5. The Safety Appliance Act imposes absolute duties upon
interstate railway carriers, and thereby creates correlative rights
in favor of such injured persons as come within its purview; but
the right to enforce the liability which arises from the breach of
duty is derived from the principles of the common law. P.
292 U. S.
598.
6. The doctrine of last clear chance amounts, in effect, to a
qualification of the rule of contributory negligence, having the
result of relieving the injured person from the consequences of his
violation of that rule, and its application in a grade crossing
case in a state court on the assumption that the accident might
have been avoided, notwithstanding the contributory negligence, if
power brakes had been maintained as prescribed by the Federal
Safety Appliance Act, is a matter of local law. P.
292 U. S.
598.
46 Oh.App. 457, 189 N.E. 10, affirmed.
Certiorari, 291 U.S. 657, to review the affirmance of a recovery
from the Railroad in an action for personal injuries suffered in a
highway crossing accident. The Supreme Court of Ohio refused to
take up the case.
Page 292 U. S. 592
MR. JUSTICE SUTHERLAND delivered the opinion of the Court.

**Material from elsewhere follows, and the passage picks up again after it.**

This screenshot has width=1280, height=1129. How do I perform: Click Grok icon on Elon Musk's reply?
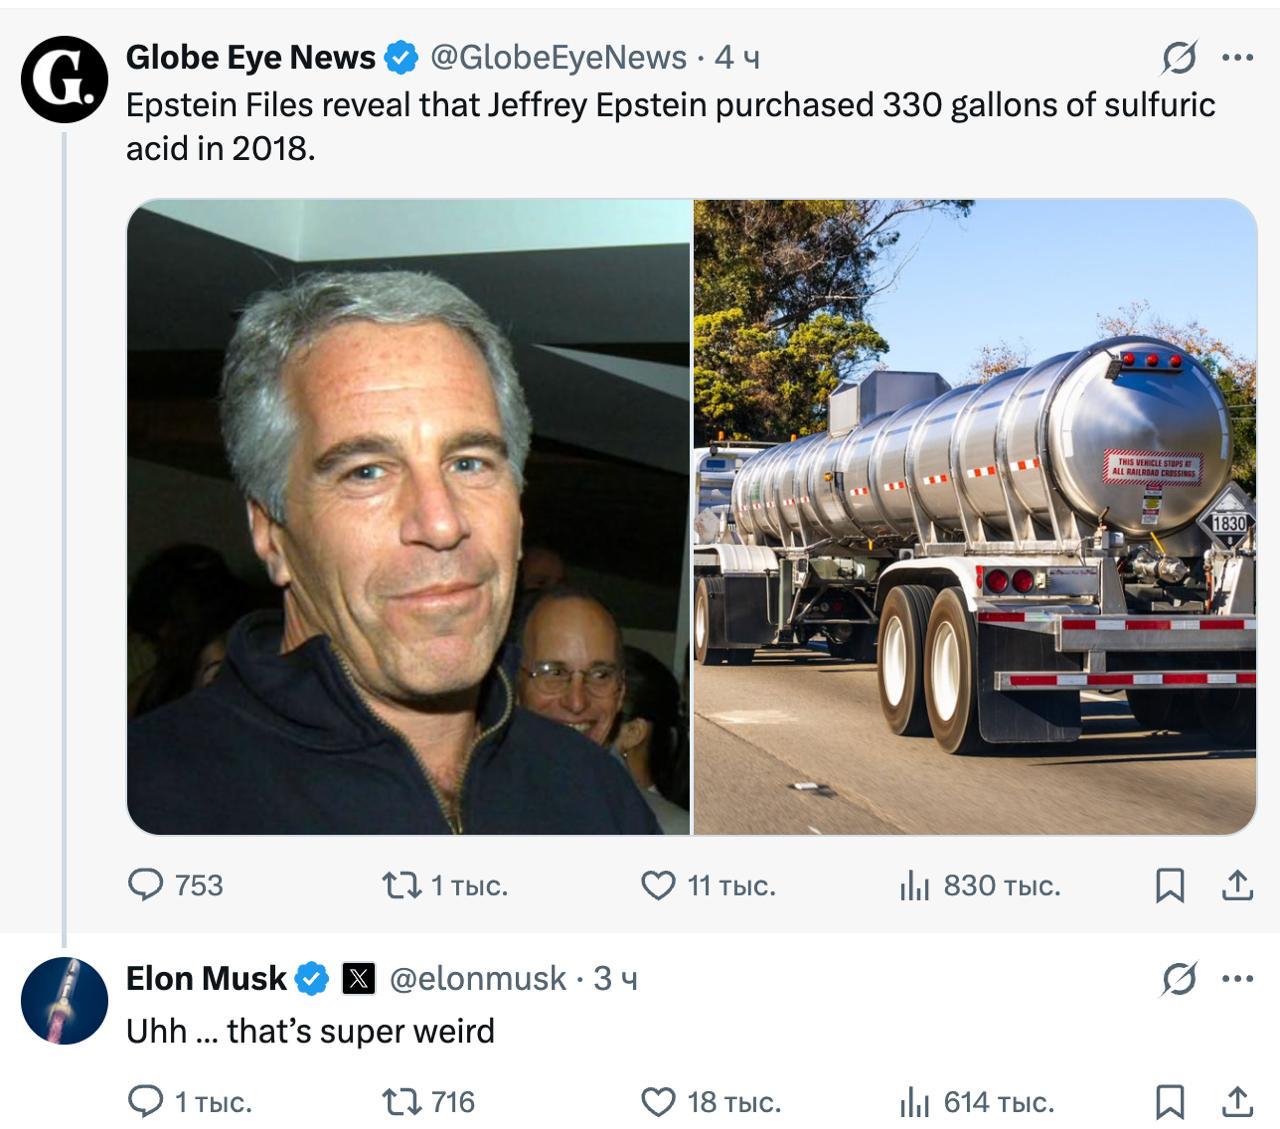point(1179,979)
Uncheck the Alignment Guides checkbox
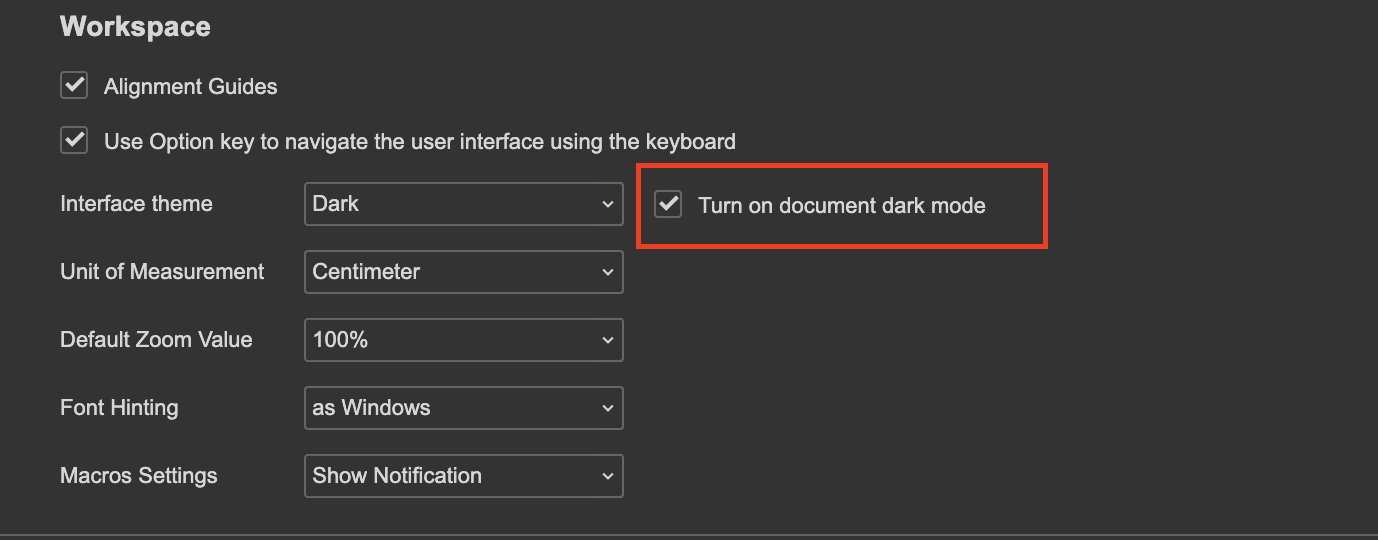This screenshot has width=1378, height=540. (x=75, y=86)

Respondent recovered judgment against petitioner upon the
verdict of a jury in an Ohio state court of first instance for a
personal injury resulting from a collision at a railroad-highway
crossing between an automobile which she was driving and a train of
cars operated by petitioner over its line of railroad. There is
evidence that the train approached the crossing without sounding
the whistle of the engine or ringing the bell so as to give warning
of the train's approach. There is also evidence which fairly
establishes that, as respondent drew near the crossing, the train
was in plain view for a sufficient length of time to have enabled
respondent, by the use of ordinary care, to see the train, stop and
avoid the collision, and therefore that she was guilty of
contributory negligence.
Miller v. Union Pacific R. Co.,
290 U. S. 227,
290 U. S. 231.
The train was equipped with air brakes in conformity with the
Federal Safety Appliance Act, as amended, U.S.C. title 45, c. 1,
§§ 1 and 9, [
Footnote
1] and the orders of the Interstate
Page 292 U. S. 593
Commerce Commission made thereunder, but the air was
disconnected between the cars and the engine, leaving the brakes of
the engine and tender as the only means of stopping the train or
checking its speed, thus constituting a clear violation of the act,
since the requirement that a train shall be equipped with power
brakes necessarily contemplates that they shall be maintained for
use.
See United States v. Great Northern Ry. Co., 229 F.
927, 930.
The complaint alleges, as one ground of negligence, failure on
the part of petitioner to make an air connection between the engine
and cars, and to maintain and use the power brakes. In respect of
that ground of negligence, the trial court instructed the jury, in
effect, that, if the violation of the federal act resulted
proximately or immediately in the injury complained of, the
railroad company was liable. But the jury was also told that, if
respondent was guilty of contributory negligence, she could not
recover notwithstanding the negligence of petitioner. The trial
court also instructed the jury in respect of the doctrine of the
last clear chance -- its view apparently being that,
notwithstanding the contributory negligence of respondent,
petitioner would be liable if, after the danger to respondent
became apparent, it could have avoided the injury but for its
antecedent failure to maintain and use an equipment of air brakes
such as required by the federal act.
The appellate court, in sustaining the judgment of the trial
court, held: (1) that the federal law violated by petitioner was
enacted not only for the protection of railroad employees and
passengers on railroad trains, but
Page 292 U. S. 594
the public generally -- that is to say, as applied to the
present case, that the requirement of the Federal Safety Appliance
Act as to power controlled brakes and their use imposed a duty upon
the railroad company in respect of travelers at railroad-highway
crossings, and (2) that the instructions of the trial court in
respect of the doctrine of the last clear chance correctly stated
the law. 46 Ohio App. 457, 189 N.E. 10.
These two rulings present the questions which the writ brings
here for consideration.
First. The contention of petitioner is that the Federal
Safety Appliance Act was intended only for the protection of
employees and travelers upon the railroads, and has no relation to
the safety of travelers upon highways or of the public generally.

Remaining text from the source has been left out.